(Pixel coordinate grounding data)
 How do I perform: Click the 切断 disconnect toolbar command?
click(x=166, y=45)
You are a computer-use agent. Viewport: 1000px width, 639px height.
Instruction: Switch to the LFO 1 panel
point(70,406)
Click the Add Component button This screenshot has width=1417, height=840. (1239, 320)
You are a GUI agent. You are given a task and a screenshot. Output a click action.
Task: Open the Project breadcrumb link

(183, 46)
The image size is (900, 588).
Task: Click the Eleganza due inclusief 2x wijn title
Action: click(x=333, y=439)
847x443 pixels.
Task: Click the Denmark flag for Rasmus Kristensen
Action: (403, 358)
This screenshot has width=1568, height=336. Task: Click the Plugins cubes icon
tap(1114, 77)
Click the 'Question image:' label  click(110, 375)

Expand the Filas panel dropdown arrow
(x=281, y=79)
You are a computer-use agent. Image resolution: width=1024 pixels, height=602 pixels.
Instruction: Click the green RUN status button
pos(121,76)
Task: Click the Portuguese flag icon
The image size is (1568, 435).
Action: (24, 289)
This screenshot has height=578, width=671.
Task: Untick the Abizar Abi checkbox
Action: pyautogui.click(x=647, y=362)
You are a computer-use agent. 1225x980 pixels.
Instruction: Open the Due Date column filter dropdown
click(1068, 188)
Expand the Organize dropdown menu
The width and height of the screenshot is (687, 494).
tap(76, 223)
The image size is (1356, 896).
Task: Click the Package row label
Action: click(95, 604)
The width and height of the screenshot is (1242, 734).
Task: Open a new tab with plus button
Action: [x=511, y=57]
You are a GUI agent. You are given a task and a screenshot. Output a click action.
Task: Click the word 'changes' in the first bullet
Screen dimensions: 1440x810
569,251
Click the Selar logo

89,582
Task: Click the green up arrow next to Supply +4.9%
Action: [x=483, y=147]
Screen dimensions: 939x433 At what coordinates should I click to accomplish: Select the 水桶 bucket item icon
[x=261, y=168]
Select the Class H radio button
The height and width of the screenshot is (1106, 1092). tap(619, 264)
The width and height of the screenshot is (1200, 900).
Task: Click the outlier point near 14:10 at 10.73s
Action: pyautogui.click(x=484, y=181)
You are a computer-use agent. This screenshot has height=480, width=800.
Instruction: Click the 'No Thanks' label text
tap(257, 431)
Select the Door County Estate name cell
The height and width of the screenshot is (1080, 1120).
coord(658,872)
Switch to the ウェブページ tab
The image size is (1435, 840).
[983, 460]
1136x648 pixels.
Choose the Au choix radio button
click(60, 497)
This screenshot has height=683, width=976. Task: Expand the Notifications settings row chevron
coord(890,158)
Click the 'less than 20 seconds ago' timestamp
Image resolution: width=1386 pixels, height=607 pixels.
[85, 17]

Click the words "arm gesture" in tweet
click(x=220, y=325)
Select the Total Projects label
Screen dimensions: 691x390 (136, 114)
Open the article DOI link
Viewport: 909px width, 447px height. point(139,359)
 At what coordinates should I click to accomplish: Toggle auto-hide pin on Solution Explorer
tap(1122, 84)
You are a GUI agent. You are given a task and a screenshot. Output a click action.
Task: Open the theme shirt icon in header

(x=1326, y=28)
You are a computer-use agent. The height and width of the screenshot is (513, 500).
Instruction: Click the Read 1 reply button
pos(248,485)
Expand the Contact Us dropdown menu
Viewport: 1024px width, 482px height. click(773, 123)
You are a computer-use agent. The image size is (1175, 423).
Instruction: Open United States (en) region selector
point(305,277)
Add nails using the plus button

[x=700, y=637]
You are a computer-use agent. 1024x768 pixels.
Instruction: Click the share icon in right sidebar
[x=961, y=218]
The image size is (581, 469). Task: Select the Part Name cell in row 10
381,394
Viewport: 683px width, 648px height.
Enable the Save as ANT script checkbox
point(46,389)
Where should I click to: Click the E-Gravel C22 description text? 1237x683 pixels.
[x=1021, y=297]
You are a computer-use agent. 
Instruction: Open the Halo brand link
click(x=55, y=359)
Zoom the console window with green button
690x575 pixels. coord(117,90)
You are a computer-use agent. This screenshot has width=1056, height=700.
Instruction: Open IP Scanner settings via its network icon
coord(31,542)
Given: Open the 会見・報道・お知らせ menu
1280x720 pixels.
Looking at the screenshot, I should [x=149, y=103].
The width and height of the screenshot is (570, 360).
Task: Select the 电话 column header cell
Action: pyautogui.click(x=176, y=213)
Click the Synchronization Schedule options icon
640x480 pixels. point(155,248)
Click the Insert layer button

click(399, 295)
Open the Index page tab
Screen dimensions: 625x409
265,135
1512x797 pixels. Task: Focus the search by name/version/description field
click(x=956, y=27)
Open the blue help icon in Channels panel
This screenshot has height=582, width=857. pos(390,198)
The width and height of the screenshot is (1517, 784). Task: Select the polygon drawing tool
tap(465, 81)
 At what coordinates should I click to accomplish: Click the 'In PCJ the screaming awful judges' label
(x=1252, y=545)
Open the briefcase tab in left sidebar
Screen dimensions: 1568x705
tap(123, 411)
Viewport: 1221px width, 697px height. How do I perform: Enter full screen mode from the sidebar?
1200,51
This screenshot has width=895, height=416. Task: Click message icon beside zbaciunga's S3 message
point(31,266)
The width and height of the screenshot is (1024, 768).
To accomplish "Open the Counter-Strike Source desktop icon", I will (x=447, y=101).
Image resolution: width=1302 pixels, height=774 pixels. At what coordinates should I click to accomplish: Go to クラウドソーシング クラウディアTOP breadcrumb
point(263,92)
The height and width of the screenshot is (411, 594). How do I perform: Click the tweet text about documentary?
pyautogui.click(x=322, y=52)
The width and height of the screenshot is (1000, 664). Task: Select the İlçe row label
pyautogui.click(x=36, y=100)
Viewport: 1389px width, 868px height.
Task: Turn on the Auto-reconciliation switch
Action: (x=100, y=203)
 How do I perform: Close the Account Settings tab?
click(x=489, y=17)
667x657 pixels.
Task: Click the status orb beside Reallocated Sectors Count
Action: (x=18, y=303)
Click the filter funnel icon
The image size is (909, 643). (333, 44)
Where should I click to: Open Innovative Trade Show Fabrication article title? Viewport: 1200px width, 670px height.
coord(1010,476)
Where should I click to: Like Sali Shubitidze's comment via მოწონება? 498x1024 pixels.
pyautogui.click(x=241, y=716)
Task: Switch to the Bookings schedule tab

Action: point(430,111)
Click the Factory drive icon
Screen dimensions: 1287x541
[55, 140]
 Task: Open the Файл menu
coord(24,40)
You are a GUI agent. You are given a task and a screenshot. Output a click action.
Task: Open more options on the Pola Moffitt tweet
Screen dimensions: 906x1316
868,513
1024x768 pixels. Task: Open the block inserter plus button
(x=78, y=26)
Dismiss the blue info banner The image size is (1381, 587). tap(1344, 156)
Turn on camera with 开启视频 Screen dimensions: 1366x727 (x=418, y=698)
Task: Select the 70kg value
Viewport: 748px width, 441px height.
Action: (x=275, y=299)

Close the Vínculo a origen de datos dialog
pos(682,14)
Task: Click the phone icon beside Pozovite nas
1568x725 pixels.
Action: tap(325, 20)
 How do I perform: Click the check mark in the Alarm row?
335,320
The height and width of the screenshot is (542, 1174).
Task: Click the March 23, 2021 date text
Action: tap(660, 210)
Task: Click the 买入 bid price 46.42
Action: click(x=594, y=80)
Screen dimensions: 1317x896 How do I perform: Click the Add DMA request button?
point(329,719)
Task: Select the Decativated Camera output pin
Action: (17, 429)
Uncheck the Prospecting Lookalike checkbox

Aim of the exercise
Begin at the first line of the entries above and copy every line exactly, ending with the line that contains "Click the Add Component".

Exercise answer
 How do I perform: Click the 切断 disconnect toolbar command?
click(x=166, y=45)
You are a computer-use agent. Viewport: 1000px width, 639px height.
Instruction: Switch to the LFO 1 panel
point(70,406)
Click the Add Component button This screenshot has width=1417, height=840. (1239, 320)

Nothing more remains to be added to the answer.